BRIEF
Take the entries below and print only the lines from the one with "The height and width of the screenshot is (435, 530)." through the one with "Given: Open the Parcourir button", exactly as they stand, both ends included.

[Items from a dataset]
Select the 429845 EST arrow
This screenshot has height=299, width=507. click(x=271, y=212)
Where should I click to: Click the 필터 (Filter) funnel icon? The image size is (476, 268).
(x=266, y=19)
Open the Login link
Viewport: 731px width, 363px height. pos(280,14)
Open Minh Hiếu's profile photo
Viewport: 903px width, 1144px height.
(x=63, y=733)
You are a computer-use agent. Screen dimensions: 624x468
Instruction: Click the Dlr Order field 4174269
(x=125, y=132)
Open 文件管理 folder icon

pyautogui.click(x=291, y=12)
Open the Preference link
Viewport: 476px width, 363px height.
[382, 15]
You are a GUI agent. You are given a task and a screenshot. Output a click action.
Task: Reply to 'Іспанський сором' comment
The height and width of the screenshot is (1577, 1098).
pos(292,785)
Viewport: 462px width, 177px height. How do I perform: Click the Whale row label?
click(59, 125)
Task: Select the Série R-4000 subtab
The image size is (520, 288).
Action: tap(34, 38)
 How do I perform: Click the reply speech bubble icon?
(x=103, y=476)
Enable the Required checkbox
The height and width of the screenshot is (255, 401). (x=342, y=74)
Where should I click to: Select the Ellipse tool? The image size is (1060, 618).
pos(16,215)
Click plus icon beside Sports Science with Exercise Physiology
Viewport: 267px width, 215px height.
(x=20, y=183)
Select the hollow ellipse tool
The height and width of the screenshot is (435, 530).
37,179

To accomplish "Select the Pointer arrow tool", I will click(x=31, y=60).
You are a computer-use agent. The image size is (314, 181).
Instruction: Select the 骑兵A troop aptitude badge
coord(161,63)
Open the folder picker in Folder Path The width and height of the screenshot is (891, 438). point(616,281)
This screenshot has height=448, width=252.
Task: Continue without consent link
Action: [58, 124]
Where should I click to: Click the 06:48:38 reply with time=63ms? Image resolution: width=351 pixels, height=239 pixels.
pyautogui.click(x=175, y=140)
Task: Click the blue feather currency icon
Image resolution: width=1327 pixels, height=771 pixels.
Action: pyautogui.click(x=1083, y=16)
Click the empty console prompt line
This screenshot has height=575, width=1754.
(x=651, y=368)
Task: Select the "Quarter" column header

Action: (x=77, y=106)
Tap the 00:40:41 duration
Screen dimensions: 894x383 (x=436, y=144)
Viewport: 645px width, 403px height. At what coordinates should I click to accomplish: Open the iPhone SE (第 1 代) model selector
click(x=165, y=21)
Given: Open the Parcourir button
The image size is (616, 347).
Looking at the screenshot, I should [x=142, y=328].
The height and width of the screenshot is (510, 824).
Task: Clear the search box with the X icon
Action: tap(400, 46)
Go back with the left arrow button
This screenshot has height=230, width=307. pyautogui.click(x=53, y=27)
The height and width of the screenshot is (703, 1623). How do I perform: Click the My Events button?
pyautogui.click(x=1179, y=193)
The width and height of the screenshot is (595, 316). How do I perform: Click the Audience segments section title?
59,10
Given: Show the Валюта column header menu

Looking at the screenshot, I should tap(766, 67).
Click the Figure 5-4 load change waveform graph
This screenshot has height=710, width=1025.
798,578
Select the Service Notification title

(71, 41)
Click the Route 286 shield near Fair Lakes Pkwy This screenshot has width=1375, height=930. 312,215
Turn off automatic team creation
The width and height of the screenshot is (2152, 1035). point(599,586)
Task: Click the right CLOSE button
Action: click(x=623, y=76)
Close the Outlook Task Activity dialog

WRITTEN RESPONSE
The height and width of the screenshot is (435, 530).
37,179

To accomplish "Select the Pointer arrow tool", I will click(x=31, y=60).
You are a computer-use agent. The image size is (314, 181).
Instruction: Select the 骑兵A troop aptitude badge
coord(161,63)
Open the folder picker in Folder Path The width and height of the screenshot is (891, 438). point(616,281)
This screenshot has height=448, width=252.
Task: Continue without consent link
Action: [58, 124]
Where should I click to: Click the 06:48:38 reply with time=63ms? Image resolution: width=351 pixels, height=239 pixels.
pyautogui.click(x=175, y=140)
Task: Click the blue feather currency icon
Image resolution: width=1327 pixels, height=771 pixels.
Action: pyautogui.click(x=1083, y=16)
Click the empty console prompt line
This screenshot has height=575, width=1754.
(x=651, y=368)
Task: Select the "Quarter" column header

Action: (x=77, y=106)
Tap the 00:40:41 duration
Screen dimensions: 894x383 (x=436, y=144)
Viewport: 645px width, 403px height. At what coordinates should I click to accomplish: Open the iPhone SE (第 1 代) model selector
click(x=165, y=21)
Given: Open the Parcourir button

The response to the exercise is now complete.